#### Exercise instructions
Please reproduce the data in its entirety, word for word.

Data provided Block Start

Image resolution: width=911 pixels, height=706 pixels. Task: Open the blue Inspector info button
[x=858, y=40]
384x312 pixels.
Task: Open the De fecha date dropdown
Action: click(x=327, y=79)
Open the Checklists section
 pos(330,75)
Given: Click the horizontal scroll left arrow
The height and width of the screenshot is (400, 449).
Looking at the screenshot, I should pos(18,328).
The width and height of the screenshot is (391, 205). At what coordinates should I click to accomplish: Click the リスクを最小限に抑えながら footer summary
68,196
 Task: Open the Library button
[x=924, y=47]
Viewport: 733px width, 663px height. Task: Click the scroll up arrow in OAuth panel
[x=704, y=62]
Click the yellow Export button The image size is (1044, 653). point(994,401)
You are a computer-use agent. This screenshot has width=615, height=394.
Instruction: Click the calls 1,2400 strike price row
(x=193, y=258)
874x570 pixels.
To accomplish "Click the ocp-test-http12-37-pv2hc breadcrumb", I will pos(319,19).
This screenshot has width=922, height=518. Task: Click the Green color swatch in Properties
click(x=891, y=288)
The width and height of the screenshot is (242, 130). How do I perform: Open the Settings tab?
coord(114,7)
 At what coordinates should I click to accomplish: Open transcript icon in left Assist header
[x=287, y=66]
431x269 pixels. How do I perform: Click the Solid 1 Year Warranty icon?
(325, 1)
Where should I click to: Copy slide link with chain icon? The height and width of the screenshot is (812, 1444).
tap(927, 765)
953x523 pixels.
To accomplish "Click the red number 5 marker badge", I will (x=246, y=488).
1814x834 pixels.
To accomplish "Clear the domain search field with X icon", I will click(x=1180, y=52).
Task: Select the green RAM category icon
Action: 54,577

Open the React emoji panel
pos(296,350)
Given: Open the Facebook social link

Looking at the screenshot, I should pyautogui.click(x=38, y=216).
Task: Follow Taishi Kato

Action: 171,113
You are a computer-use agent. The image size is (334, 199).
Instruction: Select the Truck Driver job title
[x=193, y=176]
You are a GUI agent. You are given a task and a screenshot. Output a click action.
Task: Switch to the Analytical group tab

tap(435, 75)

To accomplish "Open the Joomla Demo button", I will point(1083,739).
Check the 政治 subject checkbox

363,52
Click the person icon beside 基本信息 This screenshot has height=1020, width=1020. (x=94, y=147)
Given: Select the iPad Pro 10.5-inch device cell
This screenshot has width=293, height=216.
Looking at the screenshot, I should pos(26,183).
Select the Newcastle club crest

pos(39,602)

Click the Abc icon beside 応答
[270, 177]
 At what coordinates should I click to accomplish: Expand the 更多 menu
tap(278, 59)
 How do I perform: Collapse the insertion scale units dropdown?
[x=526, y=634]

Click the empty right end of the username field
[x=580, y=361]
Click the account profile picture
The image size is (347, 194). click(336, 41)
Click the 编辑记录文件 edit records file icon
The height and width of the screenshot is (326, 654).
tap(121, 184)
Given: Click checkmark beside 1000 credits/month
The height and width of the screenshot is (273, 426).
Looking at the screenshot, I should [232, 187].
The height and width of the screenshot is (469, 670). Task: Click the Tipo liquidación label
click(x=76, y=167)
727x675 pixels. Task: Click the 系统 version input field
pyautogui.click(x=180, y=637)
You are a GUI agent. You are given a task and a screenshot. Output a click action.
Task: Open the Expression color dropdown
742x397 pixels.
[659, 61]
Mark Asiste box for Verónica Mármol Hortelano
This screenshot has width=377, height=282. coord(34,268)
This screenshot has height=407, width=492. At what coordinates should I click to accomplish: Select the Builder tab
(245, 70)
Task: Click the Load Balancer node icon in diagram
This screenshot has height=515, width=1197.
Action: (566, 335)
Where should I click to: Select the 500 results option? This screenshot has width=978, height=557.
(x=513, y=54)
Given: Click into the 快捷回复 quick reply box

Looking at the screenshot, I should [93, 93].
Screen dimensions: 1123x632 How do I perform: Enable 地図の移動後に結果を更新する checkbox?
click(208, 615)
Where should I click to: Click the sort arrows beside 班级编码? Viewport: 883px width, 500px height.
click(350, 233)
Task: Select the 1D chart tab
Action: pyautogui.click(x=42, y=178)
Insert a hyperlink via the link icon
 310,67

Data provided Block End

#### Result of the exercise
Image resolution: width=911 pixels, height=706 pixels. Task: Open the blue Inspector info button
[x=858, y=40]
384x312 pixels.
Task: Open the De fecha date dropdown
Action: click(x=327, y=79)
Open the Checklists section
 pos(330,75)
Given: Click the horizontal scroll left arrow
The height and width of the screenshot is (400, 449).
Looking at the screenshot, I should pos(18,328).
The width and height of the screenshot is (391, 205). At what coordinates should I click to accomplish: Click the リスクを最小限に抑えながら footer summary
68,196
 Task: Open the Library button
[x=924, y=47]
Viewport: 733px width, 663px height. Task: Click the scroll up arrow in OAuth panel
[x=704, y=62]
Click the yellow Export button The image size is (1044, 653). point(994,401)
You are a computer-use agent. This screenshot has width=615, height=394.
Instruction: Click the calls 1,2400 strike price row
(x=193, y=258)
874x570 pixels.
To accomplish "Click the ocp-test-http12-37-pv2hc breadcrumb", I will pos(319,19).
This screenshot has width=922, height=518. Task: Click the Green color swatch in Properties
click(x=891, y=288)
The width and height of the screenshot is (242, 130). How do I perform: Open the Settings tab?
coord(114,7)
 At what coordinates should I click to accomplish: Open transcript icon in left Assist header
[x=287, y=66]
431x269 pixels. How do I perform: Click the Solid 1 Year Warranty icon?
(325, 1)
Where should I click to: Copy slide link with chain icon? The height and width of the screenshot is (812, 1444).
tap(927, 765)
953x523 pixels.
To accomplish "Click the red number 5 marker badge", I will (x=246, y=488).
1814x834 pixels.
To accomplish "Clear the domain search field with X icon", I will click(x=1180, y=52).
Task: Select the green RAM category icon
Action: 54,577

Open the React emoji panel
pos(296,350)
Given: Open the Facebook social link

Looking at the screenshot, I should pyautogui.click(x=38, y=216).
Task: Follow Taishi Kato

Action: 171,113
You are a computer-use agent. The image size is (334, 199).
Instruction: Select the Truck Driver job title
[x=193, y=176]
You are a GUI agent. You are given a task and a screenshot. Output a click action.
Task: Switch to the Analytical group tab

tap(435, 75)

To accomplish "Open the Joomla Demo button", I will point(1083,739).
Check the 政治 subject checkbox

363,52
Click the person icon beside 基本信息 This screenshot has height=1020, width=1020. (x=94, y=147)
Given: Select the iPad Pro 10.5-inch device cell
This screenshot has width=293, height=216.
Looking at the screenshot, I should pos(26,183).
Select the Newcastle club crest

pos(39,602)

Click the Abc icon beside 応答
[270, 177]
 At what coordinates should I click to accomplish: Expand the 更多 menu
tap(278, 59)
 How do I perform: Collapse the insertion scale units dropdown?
[x=526, y=634]

Click the empty right end of the username field
[x=580, y=361]
Click the account profile picture
The image size is (347, 194). click(336, 41)
Click the 编辑记录文件 edit records file icon
The height and width of the screenshot is (326, 654).
tap(121, 184)
Given: Click checkmark beside 1000 credits/month
The height and width of the screenshot is (273, 426).
Looking at the screenshot, I should [232, 187].
The height and width of the screenshot is (469, 670). Task: Click the Tipo liquidación label
click(x=76, y=167)
727x675 pixels. Task: Click the 系统 version input field
pyautogui.click(x=180, y=637)
You are a GUI agent. You are given a task and a screenshot. Output a click action.
Task: Open the Expression color dropdown
742x397 pixels.
[659, 61]
Mark Asiste box for Verónica Mármol Hortelano
This screenshot has width=377, height=282. coord(34,268)
This screenshot has height=407, width=492. At what coordinates should I click to accomplish: Select the Builder tab
(245, 70)
Task: Click the Load Balancer node icon in diagram
This screenshot has height=515, width=1197.
Action: (566, 335)
Where should I click to: Select the 500 results option? This screenshot has width=978, height=557.
(x=513, y=54)
Given: Click into the 快捷回复 quick reply box

Looking at the screenshot, I should [93, 93].
Screen dimensions: 1123x632 How do I perform: Enable 地図の移動後に結果を更新する checkbox?
click(208, 615)
Where should I click to: Click the sort arrows beside 班级编码? Viewport: 883px width, 500px height.
click(350, 233)
Task: Select the 1D chart tab
Action: pyautogui.click(x=42, y=178)
Insert a hyperlink via the link icon
 310,67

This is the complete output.